Steve Jobs and the Amiga

Last Updated on July 13, 2017 by Dave Farquhar

Steve Jobs was aware of the Amiga. He didn’t think much of it. Even still, Steve Jobs and the Amiga did have some connections.

Jobs’ opinion of the Commodore PET made bigger headlines after he died, but Jobs had an opinion about the Amiga, too. Both pre- and post-Commodore Amiga.

Overall, Jobs thought the Amiga’s chips were overkill. Brian Bagnall’s book On the Edge: The Spectacular Rise and Fall of Commodore states on page 419 that Jobs said there was too much hardware in the machine.

Perhaps this wasn’t surprising. He was coming off the design of the original Macintosh, which didn’t have color, had limited sound, and he didn’t want the RAM to be expandable. Jobs liked closed architectures. The Amiga was closer to Steve Wozniak’s design philosophy, except the Amiga engineers designed their own chips rather than using off-the-shelf stuff. It had 4,096 colors, 4-voice stereo sound capable of playing digital samples, and just about everything else that home computers didn’t have up to that point.

Amiga (the struggling independent company) needed someone to sell to. In 2015, Amiga investor and director Bill Hart told the story of Steve Jobs visiting Amiga in 1983. Jobs had money, so Amiga was interested in talking to him. Hart said Jobs came in and made himself at home, putting his feet up on other people’s desks as they demonstrated their technology. But it was a fishing expedition. On the way out, Jobs said, “I don’t see anything here that would ever be a threat to the Macintosh.”

He was wrong, of course. The Amiga 1000 wasn’t a bestseller but it sold better than the original, crippled 128K Mac. That machine is valuable today because so few people bought it. The 128K Mac didn’t have as much hardware in it, and didn’t have any facility to add more.

Apple fired Jobs in the spring of 1985, before the Amiga 1000 even hit the market. Once it was possible to buy an Amiga, Apple scrambled to catch up, adding color, more memory, faster CPUs, better sound, and rudimentary multitasking. It was an uphill battle, but Apple’s leadership was more interested in staying in business than Commodore’s leadership, so they won.

But that wasn’t the end of Steve Jobs and the Amiga. Jobs indirectly influenced the Amiga in the late 1980s. Commodore bought some computers from Next, Steve Jobs’ new company, for routine evaluation. Some of the Amiga engineers got their hands on the big Next monitors. They were monochrome, but they were big, and good for development. The developers modified Amiga OS 2.0 so it would look really good on those big Next monitors.

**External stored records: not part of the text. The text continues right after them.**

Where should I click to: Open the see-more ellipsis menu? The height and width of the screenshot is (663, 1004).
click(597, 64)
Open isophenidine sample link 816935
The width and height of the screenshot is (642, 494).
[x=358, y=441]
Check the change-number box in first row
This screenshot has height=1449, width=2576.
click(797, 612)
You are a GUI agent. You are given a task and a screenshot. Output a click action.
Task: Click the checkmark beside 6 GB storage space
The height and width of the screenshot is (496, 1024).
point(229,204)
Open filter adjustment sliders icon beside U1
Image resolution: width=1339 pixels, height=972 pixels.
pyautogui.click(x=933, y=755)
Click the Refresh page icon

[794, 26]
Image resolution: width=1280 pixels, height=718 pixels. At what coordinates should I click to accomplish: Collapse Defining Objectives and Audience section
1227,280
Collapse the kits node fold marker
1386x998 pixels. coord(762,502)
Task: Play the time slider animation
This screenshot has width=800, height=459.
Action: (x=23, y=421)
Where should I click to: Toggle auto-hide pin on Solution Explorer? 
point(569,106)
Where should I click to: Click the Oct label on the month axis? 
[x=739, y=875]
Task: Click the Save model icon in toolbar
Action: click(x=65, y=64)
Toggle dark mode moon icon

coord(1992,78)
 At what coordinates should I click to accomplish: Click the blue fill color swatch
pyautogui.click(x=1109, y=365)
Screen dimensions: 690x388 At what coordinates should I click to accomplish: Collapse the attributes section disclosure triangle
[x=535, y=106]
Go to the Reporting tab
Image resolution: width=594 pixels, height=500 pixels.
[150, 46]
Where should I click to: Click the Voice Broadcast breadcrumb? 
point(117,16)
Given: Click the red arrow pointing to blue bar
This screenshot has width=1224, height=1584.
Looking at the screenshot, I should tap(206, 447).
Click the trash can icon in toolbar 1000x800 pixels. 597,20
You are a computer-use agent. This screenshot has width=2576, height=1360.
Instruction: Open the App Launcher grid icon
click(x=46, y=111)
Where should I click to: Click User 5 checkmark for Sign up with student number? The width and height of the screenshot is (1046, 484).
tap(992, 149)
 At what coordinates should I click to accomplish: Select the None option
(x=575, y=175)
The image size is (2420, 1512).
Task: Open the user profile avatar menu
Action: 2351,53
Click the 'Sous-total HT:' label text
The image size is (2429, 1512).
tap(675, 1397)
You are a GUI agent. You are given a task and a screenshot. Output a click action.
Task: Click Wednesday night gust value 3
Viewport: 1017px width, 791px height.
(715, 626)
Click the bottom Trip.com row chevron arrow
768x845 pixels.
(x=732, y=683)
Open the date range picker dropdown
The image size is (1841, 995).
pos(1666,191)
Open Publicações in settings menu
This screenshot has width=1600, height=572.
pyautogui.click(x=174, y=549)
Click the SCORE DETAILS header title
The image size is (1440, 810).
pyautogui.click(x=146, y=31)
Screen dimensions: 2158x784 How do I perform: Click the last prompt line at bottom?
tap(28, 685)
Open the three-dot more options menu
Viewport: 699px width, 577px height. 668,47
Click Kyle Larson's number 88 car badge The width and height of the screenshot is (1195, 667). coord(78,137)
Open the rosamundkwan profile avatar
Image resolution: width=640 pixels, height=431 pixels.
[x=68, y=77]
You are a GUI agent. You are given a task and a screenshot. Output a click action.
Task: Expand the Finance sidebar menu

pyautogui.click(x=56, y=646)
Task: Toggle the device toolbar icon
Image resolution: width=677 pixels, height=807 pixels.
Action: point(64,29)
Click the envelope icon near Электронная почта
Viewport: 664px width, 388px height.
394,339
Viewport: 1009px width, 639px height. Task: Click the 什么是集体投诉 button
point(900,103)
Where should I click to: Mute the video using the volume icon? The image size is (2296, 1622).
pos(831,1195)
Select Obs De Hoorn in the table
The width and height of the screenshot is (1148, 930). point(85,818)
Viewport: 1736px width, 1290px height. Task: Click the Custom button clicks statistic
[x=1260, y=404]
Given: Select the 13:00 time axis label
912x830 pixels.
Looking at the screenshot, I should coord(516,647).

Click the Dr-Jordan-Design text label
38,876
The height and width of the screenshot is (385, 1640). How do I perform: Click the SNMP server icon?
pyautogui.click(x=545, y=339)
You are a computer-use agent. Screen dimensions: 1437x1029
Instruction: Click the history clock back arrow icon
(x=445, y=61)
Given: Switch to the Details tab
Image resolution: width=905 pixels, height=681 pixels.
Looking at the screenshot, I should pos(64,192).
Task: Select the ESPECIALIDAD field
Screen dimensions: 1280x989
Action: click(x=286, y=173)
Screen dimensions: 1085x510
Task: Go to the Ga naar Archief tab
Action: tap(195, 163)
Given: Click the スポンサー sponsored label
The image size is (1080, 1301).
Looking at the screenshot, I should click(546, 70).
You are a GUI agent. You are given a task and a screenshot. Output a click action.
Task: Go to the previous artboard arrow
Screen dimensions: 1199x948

Over time, Apple made the Macintosh more and more Amiga-like. But the one thing they weren’t able to add themselves was modern, pre-emptive multitasking like the Amiga had since 1985. Apple bought Next to get multitasking. Jobs was part of that deal, and you undoubtedly know the rest of that story.

Eventually, Jobs even saw the value in computers being able to play digital music. Amazing.